— PROBLEMA PLANTEADO —
Reproduce al pie de la letra todas las entradas que aparecen a continuación.

=== ENTRADAS PROPORCIONADAS ===

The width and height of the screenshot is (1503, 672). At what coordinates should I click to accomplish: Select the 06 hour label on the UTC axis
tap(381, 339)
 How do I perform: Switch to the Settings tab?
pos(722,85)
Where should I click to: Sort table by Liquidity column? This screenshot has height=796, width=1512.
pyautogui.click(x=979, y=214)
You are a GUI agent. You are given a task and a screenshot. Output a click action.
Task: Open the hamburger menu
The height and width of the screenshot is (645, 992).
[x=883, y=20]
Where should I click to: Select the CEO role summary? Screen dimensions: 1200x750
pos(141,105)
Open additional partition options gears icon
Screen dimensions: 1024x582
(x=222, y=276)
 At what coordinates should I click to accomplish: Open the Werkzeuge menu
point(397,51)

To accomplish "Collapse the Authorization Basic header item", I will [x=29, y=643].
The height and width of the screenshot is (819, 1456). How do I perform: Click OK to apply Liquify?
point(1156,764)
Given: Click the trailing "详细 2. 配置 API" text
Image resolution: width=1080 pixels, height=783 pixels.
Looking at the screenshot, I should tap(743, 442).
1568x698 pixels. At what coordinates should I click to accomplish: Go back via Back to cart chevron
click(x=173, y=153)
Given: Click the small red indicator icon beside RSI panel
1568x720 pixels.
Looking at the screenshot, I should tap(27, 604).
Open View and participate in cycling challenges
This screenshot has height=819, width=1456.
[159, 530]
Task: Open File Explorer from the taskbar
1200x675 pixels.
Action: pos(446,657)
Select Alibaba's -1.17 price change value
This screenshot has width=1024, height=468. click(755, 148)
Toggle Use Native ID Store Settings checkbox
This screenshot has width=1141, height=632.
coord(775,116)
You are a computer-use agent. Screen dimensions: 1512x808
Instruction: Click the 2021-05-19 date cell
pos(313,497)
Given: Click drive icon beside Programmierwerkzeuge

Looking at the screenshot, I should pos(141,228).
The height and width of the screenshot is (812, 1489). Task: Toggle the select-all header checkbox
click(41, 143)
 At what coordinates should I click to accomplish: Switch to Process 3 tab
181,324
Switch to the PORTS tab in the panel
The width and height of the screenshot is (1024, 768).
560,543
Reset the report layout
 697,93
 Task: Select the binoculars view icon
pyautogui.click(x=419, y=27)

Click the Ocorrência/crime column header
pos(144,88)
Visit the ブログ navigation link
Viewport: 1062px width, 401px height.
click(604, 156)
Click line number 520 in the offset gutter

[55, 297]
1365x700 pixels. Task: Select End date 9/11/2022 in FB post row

===

— SOLUCIÓN PROPUESTA —
The width and height of the screenshot is (1503, 672). At what coordinates should I click to accomplish: Select the 06 hour label on the UTC axis
tap(381, 339)
 How do I perform: Switch to the Settings tab?
pos(722,85)
Where should I click to: Sort table by Liquidity column? This screenshot has height=796, width=1512.
pyautogui.click(x=979, y=214)
You are a GUI agent. You are given a task and a screenshot. Output a click action.
Task: Open the hamburger menu
The height and width of the screenshot is (645, 992).
[x=883, y=20]
Where should I click to: Select the CEO role summary? Screen dimensions: 1200x750
pos(141,105)
Open additional partition options gears icon
Screen dimensions: 1024x582
(x=222, y=276)
 At what coordinates should I click to accomplish: Open the Werkzeuge menu
point(397,51)

To accomplish "Collapse the Authorization Basic header item", I will [x=29, y=643].
The height and width of the screenshot is (819, 1456). How do I perform: Click OK to apply Liquify?
point(1156,764)
Given: Click the trailing "详细 2. 配置 API" text
Image resolution: width=1080 pixels, height=783 pixels.
Looking at the screenshot, I should tap(743, 442).
1568x698 pixels. At what coordinates should I click to accomplish: Go back via Back to cart chevron
click(x=173, y=153)
Given: Click the small red indicator icon beside RSI panel
1568x720 pixels.
Looking at the screenshot, I should tap(27, 604).
Open View and participate in cycling challenges
This screenshot has height=819, width=1456.
[159, 530]
Task: Open File Explorer from the taskbar
1200x675 pixels.
Action: pos(446,657)
Select Alibaba's -1.17 price change value
This screenshot has width=1024, height=468. click(755, 148)
Toggle Use Native ID Store Settings checkbox
This screenshot has width=1141, height=632.
coord(775,116)
You are a computer-use agent. Screen dimensions: 1512x808
Instruction: Click the 2021-05-19 date cell
pos(313,497)
Given: Click drive icon beside Programmierwerkzeuge

Looking at the screenshot, I should pos(141,228).
The height and width of the screenshot is (812, 1489). Task: Toggle the select-all header checkbox
click(41, 143)
 At what coordinates should I click to accomplish: Switch to Process 3 tab
181,324
Switch to the PORTS tab in the panel
The width and height of the screenshot is (1024, 768).
560,543
Reset the report layout
 697,93
 Task: Select the binoculars view icon
pyautogui.click(x=419, y=27)

Click the Ocorrência/crime column header
pos(144,88)
Visit the ブログ navigation link
Viewport: 1062px width, 401px height.
click(604, 156)
Click line number 520 in the offset gutter

[55, 297]
1365x700 pixels. Task: Select End date 9/11/2022 in FB post row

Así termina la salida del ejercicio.